---------- Given data ----------

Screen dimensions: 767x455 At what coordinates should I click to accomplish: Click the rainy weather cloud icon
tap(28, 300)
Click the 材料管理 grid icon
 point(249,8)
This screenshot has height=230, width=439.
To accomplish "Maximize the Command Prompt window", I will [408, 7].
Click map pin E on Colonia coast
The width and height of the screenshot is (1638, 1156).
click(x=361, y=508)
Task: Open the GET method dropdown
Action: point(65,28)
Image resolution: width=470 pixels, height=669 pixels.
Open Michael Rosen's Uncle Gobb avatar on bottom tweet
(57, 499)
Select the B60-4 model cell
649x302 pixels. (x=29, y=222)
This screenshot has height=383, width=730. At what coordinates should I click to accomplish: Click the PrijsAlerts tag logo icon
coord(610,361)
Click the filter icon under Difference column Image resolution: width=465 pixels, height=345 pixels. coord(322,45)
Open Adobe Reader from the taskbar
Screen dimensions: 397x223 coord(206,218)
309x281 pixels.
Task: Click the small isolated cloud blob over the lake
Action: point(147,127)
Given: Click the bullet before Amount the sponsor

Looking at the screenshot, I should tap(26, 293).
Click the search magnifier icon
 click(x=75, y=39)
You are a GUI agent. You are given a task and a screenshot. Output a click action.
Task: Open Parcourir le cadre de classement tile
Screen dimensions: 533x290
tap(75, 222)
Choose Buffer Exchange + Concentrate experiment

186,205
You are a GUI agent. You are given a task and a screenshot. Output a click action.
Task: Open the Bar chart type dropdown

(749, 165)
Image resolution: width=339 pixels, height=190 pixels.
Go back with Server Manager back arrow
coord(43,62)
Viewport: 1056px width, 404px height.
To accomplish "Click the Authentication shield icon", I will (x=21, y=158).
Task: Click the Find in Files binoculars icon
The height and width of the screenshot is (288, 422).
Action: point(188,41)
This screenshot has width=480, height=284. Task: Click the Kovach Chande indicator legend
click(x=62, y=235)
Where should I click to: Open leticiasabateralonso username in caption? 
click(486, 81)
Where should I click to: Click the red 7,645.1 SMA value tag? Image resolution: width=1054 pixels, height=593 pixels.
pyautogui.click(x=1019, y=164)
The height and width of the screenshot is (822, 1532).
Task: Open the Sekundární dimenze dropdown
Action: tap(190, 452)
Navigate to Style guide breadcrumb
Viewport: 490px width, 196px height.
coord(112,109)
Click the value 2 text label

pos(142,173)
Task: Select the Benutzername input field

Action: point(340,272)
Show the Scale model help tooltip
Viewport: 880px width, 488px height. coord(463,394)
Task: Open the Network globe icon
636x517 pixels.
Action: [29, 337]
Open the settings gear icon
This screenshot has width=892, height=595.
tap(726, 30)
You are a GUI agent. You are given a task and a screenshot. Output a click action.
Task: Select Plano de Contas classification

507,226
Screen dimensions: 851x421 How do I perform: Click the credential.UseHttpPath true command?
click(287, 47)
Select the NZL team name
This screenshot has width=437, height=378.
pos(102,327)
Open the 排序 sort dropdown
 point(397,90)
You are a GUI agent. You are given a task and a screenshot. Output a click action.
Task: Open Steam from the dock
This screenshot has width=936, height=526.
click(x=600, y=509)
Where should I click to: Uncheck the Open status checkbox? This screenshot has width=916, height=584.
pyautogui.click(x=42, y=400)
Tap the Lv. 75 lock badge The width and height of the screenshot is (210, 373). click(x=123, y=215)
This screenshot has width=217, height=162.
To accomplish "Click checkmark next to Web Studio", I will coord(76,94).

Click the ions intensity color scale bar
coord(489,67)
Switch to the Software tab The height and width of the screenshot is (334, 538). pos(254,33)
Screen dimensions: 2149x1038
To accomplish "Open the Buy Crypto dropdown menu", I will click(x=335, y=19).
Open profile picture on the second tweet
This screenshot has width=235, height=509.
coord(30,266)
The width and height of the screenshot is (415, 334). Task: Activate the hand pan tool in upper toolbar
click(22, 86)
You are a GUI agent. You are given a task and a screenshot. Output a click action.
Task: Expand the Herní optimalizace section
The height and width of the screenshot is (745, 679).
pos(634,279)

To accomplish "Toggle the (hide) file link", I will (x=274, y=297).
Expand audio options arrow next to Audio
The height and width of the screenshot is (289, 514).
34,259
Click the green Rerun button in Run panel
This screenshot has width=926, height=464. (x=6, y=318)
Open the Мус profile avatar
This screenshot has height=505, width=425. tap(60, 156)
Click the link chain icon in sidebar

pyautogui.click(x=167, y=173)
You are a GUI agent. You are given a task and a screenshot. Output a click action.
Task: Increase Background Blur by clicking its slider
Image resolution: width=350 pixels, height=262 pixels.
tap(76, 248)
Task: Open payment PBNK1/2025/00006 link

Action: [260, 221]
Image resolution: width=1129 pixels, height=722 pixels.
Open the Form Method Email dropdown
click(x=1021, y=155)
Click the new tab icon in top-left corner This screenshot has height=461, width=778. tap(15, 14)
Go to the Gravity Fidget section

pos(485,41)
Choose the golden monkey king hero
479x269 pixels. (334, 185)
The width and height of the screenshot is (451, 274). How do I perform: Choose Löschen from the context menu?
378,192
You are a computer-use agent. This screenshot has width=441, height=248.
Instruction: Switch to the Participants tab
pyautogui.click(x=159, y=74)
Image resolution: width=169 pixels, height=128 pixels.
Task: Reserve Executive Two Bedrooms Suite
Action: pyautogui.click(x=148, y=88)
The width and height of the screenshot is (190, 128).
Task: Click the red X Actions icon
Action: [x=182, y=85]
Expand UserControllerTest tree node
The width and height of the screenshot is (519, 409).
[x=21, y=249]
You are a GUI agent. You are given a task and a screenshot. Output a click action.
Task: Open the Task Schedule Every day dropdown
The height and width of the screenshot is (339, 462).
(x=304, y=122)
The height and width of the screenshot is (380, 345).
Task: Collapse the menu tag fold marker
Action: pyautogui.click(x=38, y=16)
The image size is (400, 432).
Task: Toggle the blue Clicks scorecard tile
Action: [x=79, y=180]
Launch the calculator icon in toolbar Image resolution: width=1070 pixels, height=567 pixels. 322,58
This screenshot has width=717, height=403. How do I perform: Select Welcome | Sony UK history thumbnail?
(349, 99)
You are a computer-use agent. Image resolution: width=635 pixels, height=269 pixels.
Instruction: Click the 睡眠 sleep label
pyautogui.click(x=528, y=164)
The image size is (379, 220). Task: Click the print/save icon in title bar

----------

● Exercise brief: Every entry above should come back exactly as written.

● Your response:
Screen dimensions: 767x455 At what coordinates should I click to accomplish: Click the rainy weather cloud icon
tap(28, 300)
Click the 材料管理 grid icon
 point(249,8)
This screenshot has height=230, width=439.
To accomplish "Maximize the Command Prompt window", I will [408, 7].
Click map pin E on Colonia coast
The width and height of the screenshot is (1638, 1156).
click(x=361, y=508)
Task: Open the GET method dropdown
Action: point(65,28)
Image resolution: width=470 pixels, height=669 pixels.
Open Michael Rosen's Uncle Gobb avatar on bottom tweet
(57, 499)
Select the B60-4 model cell
649x302 pixels. (x=29, y=222)
This screenshot has height=383, width=730. At what coordinates should I click to accomplish: Click the PrijsAlerts tag logo icon
coord(610,361)
Click the filter icon under Difference column Image resolution: width=465 pixels, height=345 pixels. coord(322,45)
Open Adobe Reader from the taskbar
Screen dimensions: 397x223 coord(206,218)
309x281 pixels.
Task: Click the small isolated cloud blob over the lake
Action: point(147,127)
Given: Click the bullet before Amount the sponsor

Looking at the screenshot, I should tap(26, 293).
Click the search magnifier icon
 click(x=75, y=39)
You are a GUI agent. You are given a task and a screenshot. Output a click action.
Task: Open Parcourir le cadre de classement tile
Screen dimensions: 533x290
tap(75, 222)
Choose Buffer Exchange + Concentrate experiment

186,205
You are a GUI agent. You are given a task and a screenshot. Output a click action.
Task: Open the Bar chart type dropdown

(749, 165)
Image resolution: width=339 pixels, height=190 pixels.
Go back with Server Manager back arrow
coord(43,62)
Viewport: 1056px width, 404px height.
To accomplish "Click the Authentication shield icon", I will (x=21, y=158).
Task: Click the Find in Files binoculars icon
The height and width of the screenshot is (288, 422).
Action: point(188,41)
This screenshot has width=480, height=284. Task: Click the Kovach Chande indicator legend
click(x=62, y=235)
Where should I click to: Open leticiasabateralonso username in caption? 
click(486, 81)
Where should I click to: Click the red 7,645.1 SMA value tag? Image resolution: width=1054 pixels, height=593 pixels.
pyautogui.click(x=1019, y=164)
The height and width of the screenshot is (822, 1532).
Task: Open the Sekundární dimenze dropdown
Action: tap(190, 452)
Navigate to Style guide breadcrumb
Viewport: 490px width, 196px height.
coord(112,109)
Click the value 2 text label

pos(142,173)
Task: Select the Benutzername input field

Action: point(340,272)
Show the Scale model help tooltip
Viewport: 880px width, 488px height. coord(463,394)
Task: Open the Network globe icon
636x517 pixels.
Action: [29, 337]
Open the settings gear icon
This screenshot has width=892, height=595.
tap(726, 30)
You are a GUI agent. You are given a task and a screenshot. Output a click action.
Task: Select Plano de Contas classification

507,226
Screen dimensions: 851x421 How do I perform: Click the credential.UseHttpPath true command?
click(287, 47)
Select the NZL team name
This screenshot has width=437, height=378.
pos(102,327)
Open the 排序 sort dropdown
 point(397,90)
You are a GUI agent. You are given a task and a screenshot. Output a click action.
Task: Open Steam from the dock
This screenshot has width=936, height=526.
click(x=600, y=509)
Where should I click to: Uncheck the Open status checkbox? This screenshot has width=916, height=584.
pyautogui.click(x=42, y=400)
Tap the Lv. 75 lock badge The width and height of the screenshot is (210, 373). click(x=123, y=215)
This screenshot has width=217, height=162.
To accomplish "Click checkmark next to Web Studio", I will coord(76,94).

Click the ions intensity color scale bar
coord(489,67)
Switch to the Software tab The height and width of the screenshot is (334, 538). pos(254,33)
Screen dimensions: 2149x1038
To accomplish "Open the Buy Crypto dropdown menu", I will click(x=335, y=19).
Open profile picture on the second tweet
This screenshot has width=235, height=509.
coord(30,266)
The width and height of the screenshot is (415, 334). Task: Activate the hand pan tool in upper toolbar
click(22, 86)
You are a GUI agent. You are given a task and a screenshot. Output a click action.
Task: Expand the Herní optimalizace section
The height and width of the screenshot is (745, 679).
pos(634,279)

To accomplish "Toggle the (hide) file link", I will (x=274, y=297).
Expand audio options arrow next to Audio
The height and width of the screenshot is (289, 514).
34,259
Click the green Rerun button in Run panel
This screenshot has width=926, height=464. (x=6, y=318)
Open the Мус profile avatar
This screenshot has height=505, width=425. tap(60, 156)
Click the link chain icon in sidebar

pyautogui.click(x=167, y=173)
You are a GUI agent. You are given a task and a screenshot. Output a click action.
Task: Increase Background Blur by clicking its slider
Image resolution: width=350 pixels, height=262 pixels.
tap(76, 248)
Task: Open payment PBNK1/2025/00006 link

Action: [260, 221]
Image resolution: width=1129 pixels, height=722 pixels.
Open the Form Method Email dropdown
click(x=1021, y=155)
Click the new tab icon in top-left corner This screenshot has height=461, width=778. tap(15, 14)
Go to the Gravity Fidget section

pos(485,41)
Choose the golden monkey king hero
479x269 pixels. (334, 185)
The width and height of the screenshot is (451, 274). How do I perform: Choose Löschen from the context menu?
378,192
You are a computer-use agent. This screenshot has width=441, height=248.
Instruction: Switch to the Participants tab
pyautogui.click(x=159, y=74)
Image resolution: width=169 pixels, height=128 pixels.
Task: Reserve Executive Two Bedrooms Suite
Action: pyautogui.click(x=148, y=88)
The width and height of the screenshot is (190, 128).
Task: Click the red X Actions icon
Action: [x=182, y=85]
Expand UserControllerTest tree node
The width and height of the screenshot is (519, 409).
[x=21, y=249]
You are a GUI agent. You are given a task and a screenshot. Output a click action.
Task: Open the Task Schedule Every day dropdown
The height and width of the screenshot is (339, 462).
(x=304, y=122)
The height and width of the screenshot is (380, 345).
Task: Collapse the menu tag fold marker
Action: pyautogui.click(x=38, y=16)
The image size is (400, 432).
Task: Toggle the blue Clicks scorecard tile
Action: [x=79, y=180]
Launch the calculator icon in toolbar Image resolution: width=1070 pixels, height=567 pixels. 322,58
This screenshot has width=717, height=403. How do I perform: Select Welcome | Sony UK history thumbnail?
(349, 99)
You are a computer-use agent. Image resolution: width=635 pixels, height=269 pixels.
Instruction: Click the 睡眠 sleep label
pyautogui.click(x=528, y=164)
The image size is (379, 220). Task: Click the print/save icon in title bar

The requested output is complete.